Constance Bekwa


 1. What is your name?

Constance Bekwa

2. Which hospice do you work for?

St Bernard’s Hospice

3. What do you do there?

I am a Professional Nurse for Home Based palliative Care and Support.

4. How long have you been there?

8 years


1. Why did you decide to focus on palliative care?

To prevent or treat the symptoms and side effects of the disease and its treatment in addition to any related psychological, social and spiritual problems.

2. What gives you the greatest fulfilment?

The approach of caring that addresses the person as a whole and not just their disease.

3. What do you find the most challenging?

  • Patients not supported by family.
  • No in–patient unit for patients who are terminal.

4. What do you think people find the most challenging about a life-threatening diagnosis?

  • Being in denial.
  • Having anxiety and anger.
  • Deciding whether to treat or not to treat

5. What do you think that you personally bring to your job that reflects who you are as a person?
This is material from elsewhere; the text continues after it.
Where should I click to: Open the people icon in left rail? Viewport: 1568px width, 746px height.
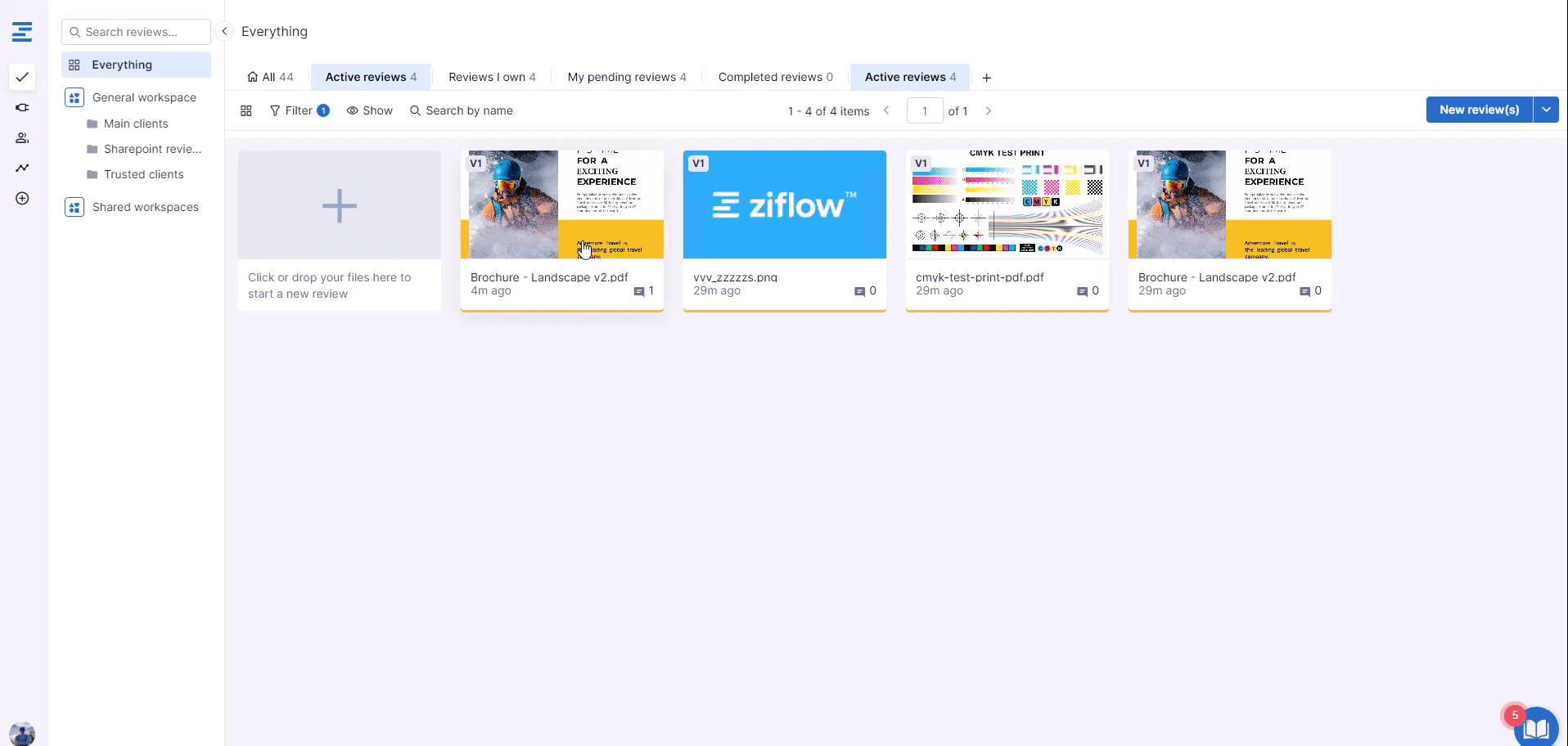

  • Being passionate about my job.
  • No negative reports from family members and patients.
  • Educate families about basic nursing care, pain management, control of symptoms and emotional support so that care is ongoing even when care staff is not visiting.

6. How do you take care of your own health and balance?

  • Always wear PPE.
  • Sleep well.
  • Have appointments with a psychologist when necessary.

7. What is your advice to anyone else wishing to join your profession?

  • To be passionate, because the job is emotionally draining.
  • Working as a multi–disciplinary team.
  • Networking with other stakeholders.

8. What is your advice to anyone given a life-threatening diagnosis?

  • To accept what cannot be changed.
  • To do family counselling.
  • Transparency – the patient must be informed about their diagnosis.

9. What is your advice to the loved ones of anyone who is given a life-threatening diagnosis?

  • The patient and their family need a wide range of emotional, social and spiritual support.
  • Patients must be encouraged to see to their financial business.
  • A will must be drawn up.

10. How do your loved ones feel about the work that you do?

Loved ones mostly think you can be emotionally affected because you are mostly dealing with death and dying.

11. What do you like the most about the hospice that you work with?

  • Team Work
  • Internal and external referrals
  • Having medical equipment which can be lent to patients
  • Good networking system with other LBO’s and stakeholders

12. Do you have a “motto” that you tend to live by that you would like to share?

All patients must be respected and dignity maintained.